Comenzó el discurso de Camilo. Lourido oía las palabras del discurso, pero no lograba entrar en las ideas. Porque qué pensaría una mujer así sobre esas filosofías, y sobre Tocqueville. El conferenciante estaba cerca, pero su voz sonaba muy al fondo, como un rezo de catedral o una música… Los conciertos, los recitales de poesía, los sermones estimulaban sin remedio las ensoñaciones de Lourido. Esta vez se puso a tramar su propia presencia en un mundo de azúcares y cafetales. La mansión de columnas en la fachada, los interiores con sus tules y ventiladores en el techo, con loza inglesa y cristales de Bohemia y libros importados en barcos hasta Recife para luego seguir en las canoas por ríos muy anchos. El silencio de las largas siestas lo escuchaba Lourido. La brisa cálida de las noches nordestinas sabía sentirla Lourido. Y él, Lourido y de Castro, como hombre de cultura y confianza, preceptor de la dama sensible y a medias abandonada… En esto, la chaquetilla que se sostenía sobre los hombros suaves resbaló un poco, y la brasileña, con mucha discreción, se quitó la prenda para mantenerla sobre el regazo, sobre los muslos, que Lourido calculó largos y proporcionados.

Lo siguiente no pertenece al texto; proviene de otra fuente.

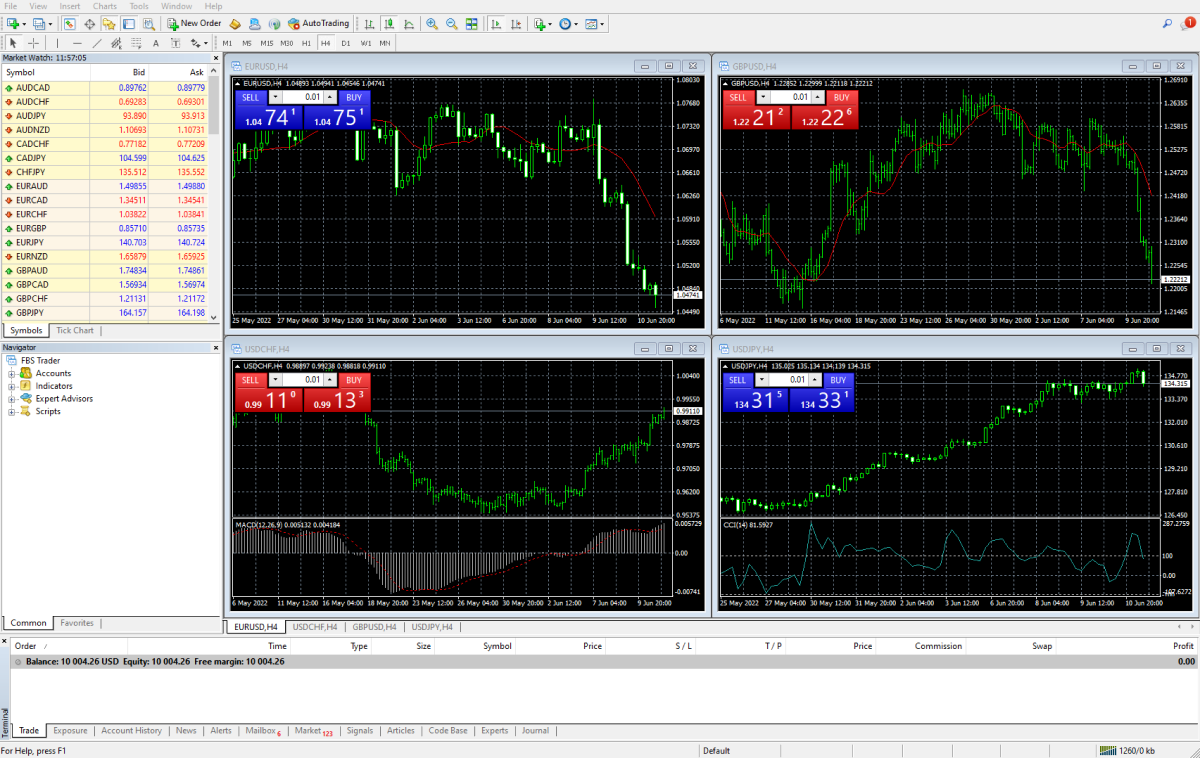Screen dimensions: 1200x758
Task: Click SELL on the EURUSD panel
Action: [x=250, y=97]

Fue una situación nueva. Todo había cambiado en la Cámara de Comercio. Lo que Lourido vio desde ese momento, lo que tendría que ver durante toda una hora, era una espalda de mujer solo velada por una blusa delgada como el aire. Allí se declaraba una hermosa piel de color canela. Con su lunarito y todo. Pero no era el lunar ni la chicha lo que estaba empezando a inquietar a Lourido. Los ojos de Lourido se habían hecho a la luz tamizada y descubrían detalles. El color rosa de corsetería de lujo. Esa tira trasera que deja sujetas las tetitas de una mujer. Y luego, en fin, el brillo de la presilla, como un fetiche, que parecía de plata…

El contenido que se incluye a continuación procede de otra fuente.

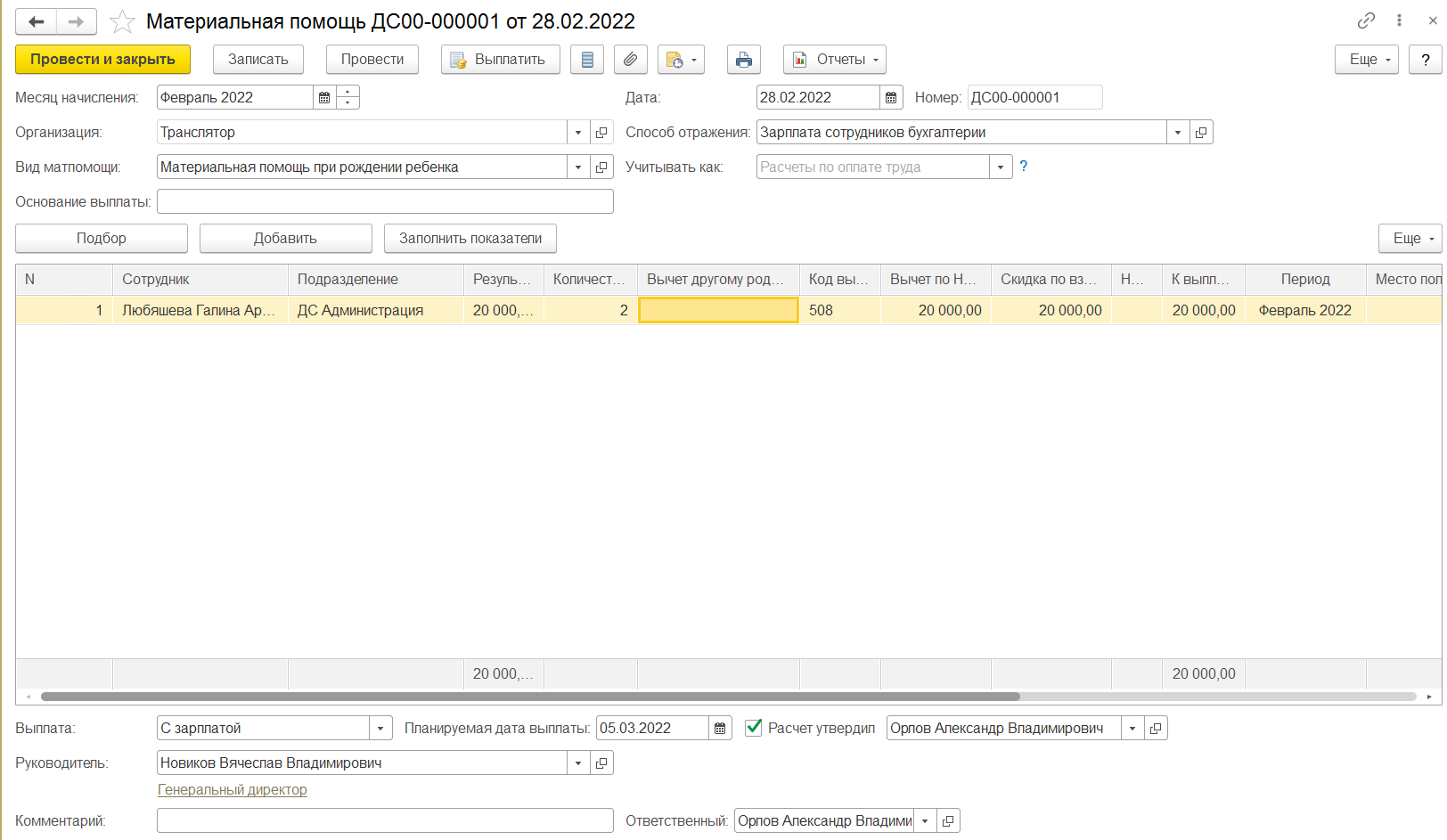This screenshot has height=840, width=1447.
Task: Copy the document link via chain icon
Action: click(x=1365, y=20)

El conferenciante debía de seguir hablando. Y Lourido con la camisa de vestir pegada al cuerpo por un sudor insidioso. Y las manos, sobre todo las manos. Dice que probó a pensar en pústulas, en perros policía, en el deshonor. Recordó, como uno se encomienda a un santo, a la hermana que se les fuera a Orense de monja. Si la brasileña se removía un poco era para hacer más fuerte la tentación horrible. Lourido se aferró con el pensamiento al bandeira o bandeirante de la caña y el algodón. Lourido fomentaba ahora la imagen fiera y disuasoria de un marido celoso como ésos de los sertones, que además suelen ser coroneles eméritos… Con sus largas escopetas. Y sus «capangas» —Lourido ya iba conociendo el idioma: «Caceteiro que por dinheiro se presta a maltratar alguém»; caceteiro es el que lleva cacete, cacete es una estaca «curta e grossa»…

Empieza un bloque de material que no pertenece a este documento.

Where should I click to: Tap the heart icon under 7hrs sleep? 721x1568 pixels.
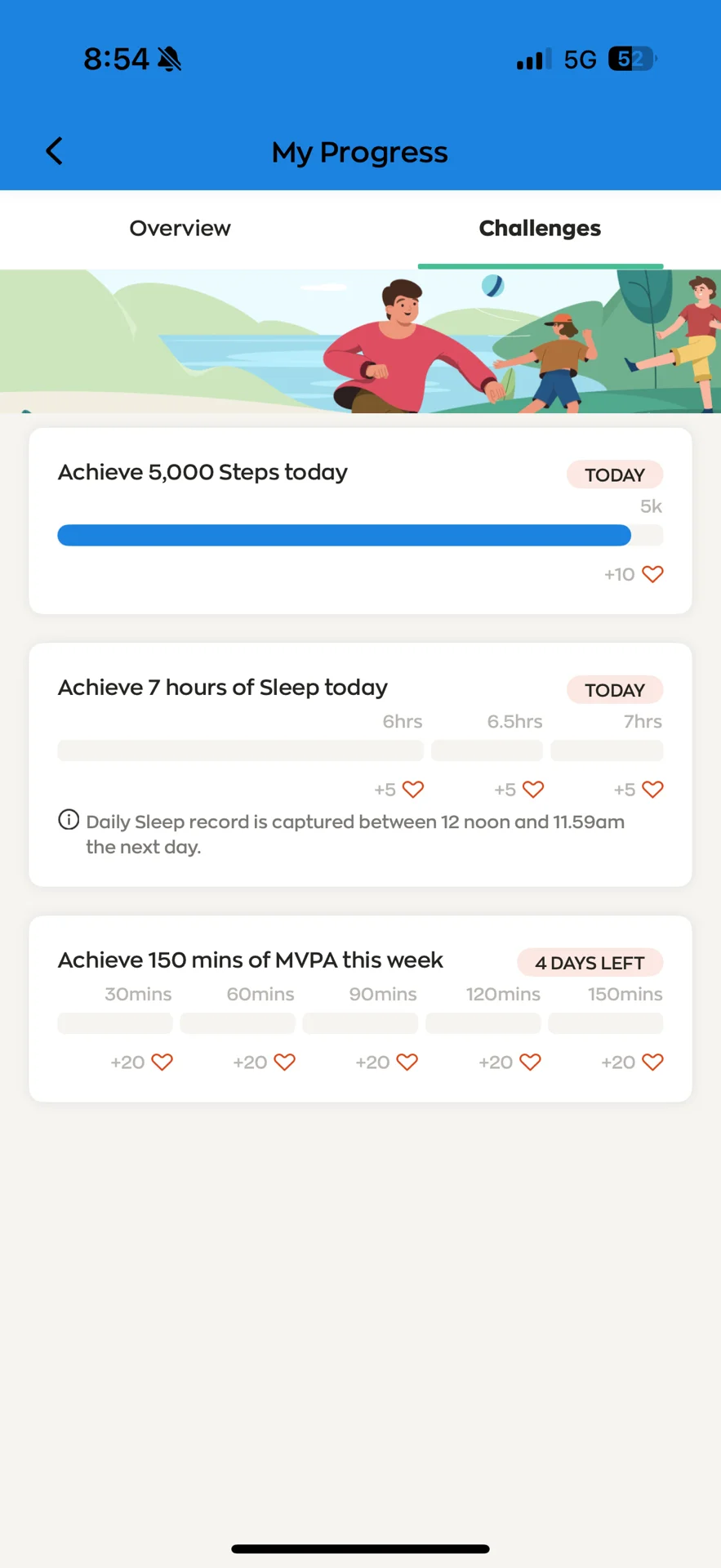(x=652, y=790)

El peligro puede aclarar las ideas. La voz académica y grave del de Padrón estaba volviendo al primer plano, Lourido pensó oscuramente en el botón de un aparato que alguien hubiera manejado para aumentar el volumen. Oía hablar de libertad, pero la libertad estaba en la calle, no en las palabras. Lourido usaba buenos modales, se ajustó el nudo de la corbata y salió de la sala con infinito cuidado, con inclinación de cabeza a la presidencia. Fingiendo un poco de tos.

—El artista —decía Lourido— no debiera luchar con las manías, que es perder un tiempo precioso. Y además, tampoco es un crimen pillarle a una señora el elástico del sostén, tirar de la gomita, soltar de golpe y ya está.